Strengthening your glutes is essential for carrying out daily activities, such as walking, sitting down and standing back up, and picking things up from the ground, as well as for athletic performance. Your glutes are power-producing muscles needed for running, jumping, and other explosive movements, and they’re also huge drivers in exercises like the deadlift.

But it’s not just about your lower body. One of the most underrated Bulgarian split squat benefits is that it also fortifies your core. Because Bulgarian split squats challenge your balance, you also recruit your core to help you stabilize and stand upright.

“You have to brace in a loaded position, which helps you build core strength,” Sal Nakhlawi, a certified functional strength coach and founder of StrongHER Girls, tells SELF. For an extra core challenge, she says, you can hold dumbbells or a kettlebell in the racked position.

If you choose to hold your dumbbells or kettlebell at your sides, however, you’re bringing on another benefit: This helps you improve your grip strength, Nahklawi says. And that’s important for everything from cranking out chin-ups to opening a jar of salsa.

Why is the Bulgarian split squat so hard?

For starters, your rear foot is elevated, and doing any exercise on one leg versus two is always going to feel more challenging.

“First, balance is really hard for some people,” Summers says. “And, secondly, you never really get a moment for your muscles to relax during a set of Bulgarian split squats because your muscles are always under tension in that position.”

Even when you’re just standing with your rear foot elevated, your core muscles are engaged to help you balance.

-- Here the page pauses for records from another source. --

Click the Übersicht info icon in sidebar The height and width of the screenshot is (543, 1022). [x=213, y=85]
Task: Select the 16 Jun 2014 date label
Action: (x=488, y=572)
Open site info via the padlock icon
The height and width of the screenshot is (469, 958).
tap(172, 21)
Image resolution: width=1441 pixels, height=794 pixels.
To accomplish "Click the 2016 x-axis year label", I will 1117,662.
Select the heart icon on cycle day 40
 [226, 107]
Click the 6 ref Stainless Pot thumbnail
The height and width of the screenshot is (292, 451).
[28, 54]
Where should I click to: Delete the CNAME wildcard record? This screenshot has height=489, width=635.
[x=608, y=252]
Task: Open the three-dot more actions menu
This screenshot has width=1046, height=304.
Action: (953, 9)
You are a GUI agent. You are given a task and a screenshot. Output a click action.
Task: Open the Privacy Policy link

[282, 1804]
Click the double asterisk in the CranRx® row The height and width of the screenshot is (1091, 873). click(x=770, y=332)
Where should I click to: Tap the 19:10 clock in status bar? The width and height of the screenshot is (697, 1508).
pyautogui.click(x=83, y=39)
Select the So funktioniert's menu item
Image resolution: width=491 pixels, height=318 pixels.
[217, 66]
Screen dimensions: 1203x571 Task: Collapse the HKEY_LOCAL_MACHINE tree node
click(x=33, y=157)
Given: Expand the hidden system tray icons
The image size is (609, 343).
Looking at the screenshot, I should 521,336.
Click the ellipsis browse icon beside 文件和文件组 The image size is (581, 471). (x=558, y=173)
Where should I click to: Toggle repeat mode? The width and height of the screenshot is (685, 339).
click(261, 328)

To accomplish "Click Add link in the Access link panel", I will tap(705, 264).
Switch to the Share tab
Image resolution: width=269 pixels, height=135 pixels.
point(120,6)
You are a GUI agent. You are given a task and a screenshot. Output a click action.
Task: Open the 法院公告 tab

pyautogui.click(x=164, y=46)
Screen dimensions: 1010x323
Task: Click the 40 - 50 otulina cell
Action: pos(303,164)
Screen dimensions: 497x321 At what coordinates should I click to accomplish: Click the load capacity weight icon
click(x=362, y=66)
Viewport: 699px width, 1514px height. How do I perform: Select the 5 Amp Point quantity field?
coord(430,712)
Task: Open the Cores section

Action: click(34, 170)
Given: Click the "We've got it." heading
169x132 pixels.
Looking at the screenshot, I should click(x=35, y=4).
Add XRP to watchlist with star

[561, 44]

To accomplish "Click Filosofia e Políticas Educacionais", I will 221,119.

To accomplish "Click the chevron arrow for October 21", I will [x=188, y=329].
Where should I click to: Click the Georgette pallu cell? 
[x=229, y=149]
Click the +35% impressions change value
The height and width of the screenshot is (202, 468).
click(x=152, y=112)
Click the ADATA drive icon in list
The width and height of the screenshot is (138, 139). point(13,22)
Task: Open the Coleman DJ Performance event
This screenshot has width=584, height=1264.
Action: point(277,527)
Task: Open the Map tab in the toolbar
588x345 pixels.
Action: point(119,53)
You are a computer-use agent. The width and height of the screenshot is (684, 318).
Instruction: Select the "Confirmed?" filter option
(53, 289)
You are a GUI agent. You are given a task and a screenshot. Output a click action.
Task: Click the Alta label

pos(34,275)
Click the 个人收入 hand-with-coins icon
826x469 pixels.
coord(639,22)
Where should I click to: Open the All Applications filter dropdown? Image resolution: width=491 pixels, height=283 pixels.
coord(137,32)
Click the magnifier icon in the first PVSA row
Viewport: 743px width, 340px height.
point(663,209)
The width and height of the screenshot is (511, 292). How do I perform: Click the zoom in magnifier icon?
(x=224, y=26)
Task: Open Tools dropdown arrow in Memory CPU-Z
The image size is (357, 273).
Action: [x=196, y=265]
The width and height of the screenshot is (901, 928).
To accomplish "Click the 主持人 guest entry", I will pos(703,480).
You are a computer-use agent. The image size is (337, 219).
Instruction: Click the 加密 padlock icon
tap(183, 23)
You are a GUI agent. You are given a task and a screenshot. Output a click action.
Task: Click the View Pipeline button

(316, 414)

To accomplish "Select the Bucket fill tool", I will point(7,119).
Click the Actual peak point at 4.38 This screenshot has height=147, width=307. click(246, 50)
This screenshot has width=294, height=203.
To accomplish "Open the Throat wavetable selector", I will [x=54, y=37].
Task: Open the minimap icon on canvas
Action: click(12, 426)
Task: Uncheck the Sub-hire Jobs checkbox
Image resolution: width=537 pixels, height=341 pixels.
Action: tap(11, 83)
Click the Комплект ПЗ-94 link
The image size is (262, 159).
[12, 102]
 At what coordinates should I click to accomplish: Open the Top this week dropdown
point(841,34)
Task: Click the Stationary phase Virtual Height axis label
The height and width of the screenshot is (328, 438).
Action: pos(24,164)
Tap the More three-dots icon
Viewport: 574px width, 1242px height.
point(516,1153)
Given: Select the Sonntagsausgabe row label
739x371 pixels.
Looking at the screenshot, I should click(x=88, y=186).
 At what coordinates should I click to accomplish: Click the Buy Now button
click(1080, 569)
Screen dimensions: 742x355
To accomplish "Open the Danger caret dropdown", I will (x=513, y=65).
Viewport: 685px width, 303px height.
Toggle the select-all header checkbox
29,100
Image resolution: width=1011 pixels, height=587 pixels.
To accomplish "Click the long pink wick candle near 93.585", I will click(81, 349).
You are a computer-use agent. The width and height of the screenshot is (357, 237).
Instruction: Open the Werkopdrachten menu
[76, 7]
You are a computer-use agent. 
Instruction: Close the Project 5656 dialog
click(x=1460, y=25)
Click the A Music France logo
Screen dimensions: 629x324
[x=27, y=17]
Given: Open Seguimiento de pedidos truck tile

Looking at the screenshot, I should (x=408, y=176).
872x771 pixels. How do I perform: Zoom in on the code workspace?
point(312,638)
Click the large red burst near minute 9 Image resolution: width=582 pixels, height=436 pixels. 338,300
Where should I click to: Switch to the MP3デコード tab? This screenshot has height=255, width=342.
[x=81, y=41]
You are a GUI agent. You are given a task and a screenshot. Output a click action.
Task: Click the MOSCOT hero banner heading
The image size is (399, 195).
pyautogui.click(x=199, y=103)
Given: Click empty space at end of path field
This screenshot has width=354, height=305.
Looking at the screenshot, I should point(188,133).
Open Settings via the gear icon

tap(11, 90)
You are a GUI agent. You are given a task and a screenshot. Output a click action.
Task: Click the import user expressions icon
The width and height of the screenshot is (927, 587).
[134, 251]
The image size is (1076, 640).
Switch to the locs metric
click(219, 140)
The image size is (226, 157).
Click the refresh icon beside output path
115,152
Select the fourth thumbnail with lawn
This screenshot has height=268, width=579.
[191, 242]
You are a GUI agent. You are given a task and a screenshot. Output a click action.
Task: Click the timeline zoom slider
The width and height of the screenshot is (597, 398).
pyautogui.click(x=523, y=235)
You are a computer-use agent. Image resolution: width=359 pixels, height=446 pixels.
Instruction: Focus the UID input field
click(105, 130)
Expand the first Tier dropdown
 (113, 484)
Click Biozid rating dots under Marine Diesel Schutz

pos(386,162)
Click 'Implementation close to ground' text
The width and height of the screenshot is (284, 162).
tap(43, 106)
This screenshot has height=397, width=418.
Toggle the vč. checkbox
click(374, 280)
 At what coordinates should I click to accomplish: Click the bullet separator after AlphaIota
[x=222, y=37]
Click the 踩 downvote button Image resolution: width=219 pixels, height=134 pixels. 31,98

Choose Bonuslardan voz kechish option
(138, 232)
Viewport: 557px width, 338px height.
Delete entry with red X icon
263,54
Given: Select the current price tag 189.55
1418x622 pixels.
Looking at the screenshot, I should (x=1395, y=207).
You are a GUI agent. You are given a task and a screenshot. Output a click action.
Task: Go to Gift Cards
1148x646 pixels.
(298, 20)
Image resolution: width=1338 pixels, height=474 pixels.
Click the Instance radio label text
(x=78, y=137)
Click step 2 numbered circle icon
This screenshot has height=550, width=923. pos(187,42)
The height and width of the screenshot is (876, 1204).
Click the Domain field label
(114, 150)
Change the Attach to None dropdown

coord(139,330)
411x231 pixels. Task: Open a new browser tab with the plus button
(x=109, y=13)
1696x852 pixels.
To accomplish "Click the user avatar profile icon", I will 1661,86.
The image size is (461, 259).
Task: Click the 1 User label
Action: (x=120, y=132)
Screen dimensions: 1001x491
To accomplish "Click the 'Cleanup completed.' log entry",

And when you’re actually squatting, you’re working multiple lower-body muscles at once, including your glutes, quads, hamstrings, calves, adductors, and core, which adds to the challenge, Nakhlawi says.

What’s better: lunges or Bulgarian split squats?

One exercise isn’t necessarily better than the other, but one can be the better choice than others for you, based on things like your goals or your experience. For instance, if you’re new to exercise, and are considering whether to do a split squat versus a lunge, you may want to hold off on Bulgarian split squats until you are able to do lunge variations with proper form.

Let’s back up a little: A lunge is another lower-body exercise that involves stepping one foot forward (front lunge) or back (reverse lunge) and lowering your body down until your legs form 90-degree angles on both sides. The Bulgarian split squat is a progression of a lunge, so Summers says she would recommend either exercise based on someone’s strength and abilities.

“You shouldn’t be trying to do Bulgarian split squats before you’ve mastered a regular split squat, a back or front lunge, a step-up, and even walking lunges,” Summers says. “We need to understand how to squat with both feet on the ground and lunge with both feet on the ground before incorporating another element of stability and range of motion.”